I shared a link on Twitter and Facebook yesterday to this story on The Huffington Post regarding comments made by Fox News Radio host Tom Sullivan regarding mental illness. Sullivan is discussing the results of a Social Security Administration report that says that the largest diagnostic group for disabled beneficiaries are for those people with mental health issues. Sullivan, on his radio show, trots out a similar line of complaint that Senator Rand Paul did regarding the same report (you can see my thoughts on the Senator here). When a caller tries explaining the reality of mental health issues to Sullivan he’s rude and dismissive towards her:
“I’m very skeptical. And I’ve got to tell you, if you haven’t been told, I will tell you. I think bipolar is like the latest fad. Everybody and their brother is getting diagnosed with bipolar. And last time I checked, we all have good days and we all have bad. And I don’t consider that an illness. And I don’t consider it a disability.”
The caller displayed a patience with Sullivan that I don’t think I could have mustered. I get angry just listening to the clips. Stigma takes a variety of forms, and Tom Sullivan is certainly guilty of perpetuating one of the most pernicious varieties: calling people fakers and trying to shame them for it.
It’s kicking someone when they’re down. It’s a stinging reminder that as you battle your mental health issues you also have to battle with elements in society to even be taken seriously. I’ve been told that I use my depression and anxiety as a crutch. You can tell when people don’t take what you say seriously, when they’re suspicious that you’re somehow trying to pull the wool over their eyes. They have no idea what they’re talking about, but they scoff at your experience.
Sullivan talks about people having bad days, that we all have them, and he’ll get no disagreement from me. The human experience is full of tragedy, sadness and pain enough for people. Imagine the pain of losing a closing friend who dies unexpectedly. You feel empty, lost, you have a lack of motivation, you cry unexpectedly and dwell on what-might-have-been scenarios. Now imagine going through all of those things but your friend is alive and well- you feel empty, unmotivated, etc. for seemingly no reason. That’s what depression is like, and what makes it so hard is that you can’t pinpoint a cause. That’s why major depressive disorder or bipolar or a serious anxiety disorder is different from having a bad day or two. It’s a devastating and extended period of low mood that inhibits your ability to function normally. And if you cannot function normally, it’s typically grounds to qualify for a disability until you’re better or able to function normally again.

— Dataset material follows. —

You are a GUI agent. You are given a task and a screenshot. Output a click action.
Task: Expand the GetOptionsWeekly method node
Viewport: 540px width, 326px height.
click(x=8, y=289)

After my suicide attempt I was out of work for a few weeks and then as I recovered and got back to a point where I could function normally again at work, I came back, first on a reduced schedule, and eventually full time. That’s the system working. If people like Rand Paul and Tom Sullivan were actually concerned about the amount of time people spend on disability and lost economic productivity they wouldn’t be dismissive of the nature of the disability, they’d be taking it very seriously. They would look at the SSA numbers and say “Why aren’t we putting more resources into helping people with mental health issues get better? Let’s find ways to help them function so that they can return to the workplace.” But they aren’t interested in economic productivity or people’s well-being, they’re concerned with politics, votes and getting people riled up, and people with mental health issues are a convenient target.
That kind of political posturing is not only dirty and hypocritical, it’s potentially lethal. No, I’m not trying to be hyperbolic. The politics of shaming people can have very real consequences. Imagine you’re suffering from depression, self-harming and you have suicidal thoughts.
You think the only way to stop the pain is to swallow pills, or tie a rope around your neck or put a gun in your mouth. Maybe you want to reach out to a friend or a family member. Maybe if you can tell them how you’re feeling you won’t need to kill yourself. Maybe that’s all you need to take one small step back from the cliff edge. To just say “Something is wrong and I need help.” But before you can say anything your friend mentions they heard something on Fox News radio about these people with fake mental health issues gaming the Social Security system. That they’re frauds and phonies. Your friend says “We all have bad days. Get over it.”
And so you stay silent. You don’t ask them for help. They won’t understand. They won’t get it, and you’re all alone.
Rand Paul, Tom Sullivan and others who peddle in this kind of politics ought to be the ones who are ashamed. If you’re feeling depressed, or anxious, or think you need help, it’s OK to talk to a friend. It’s OK to take some time off of work. It’s OK to try and get better. There are people who love you and want to help and will take you seriously. I’ve been there and I know just saying “I need help” is one of the hardest things in the world to do, and it takes a tremendous amount of strength and if you can do that, you have nothing to feel bad about.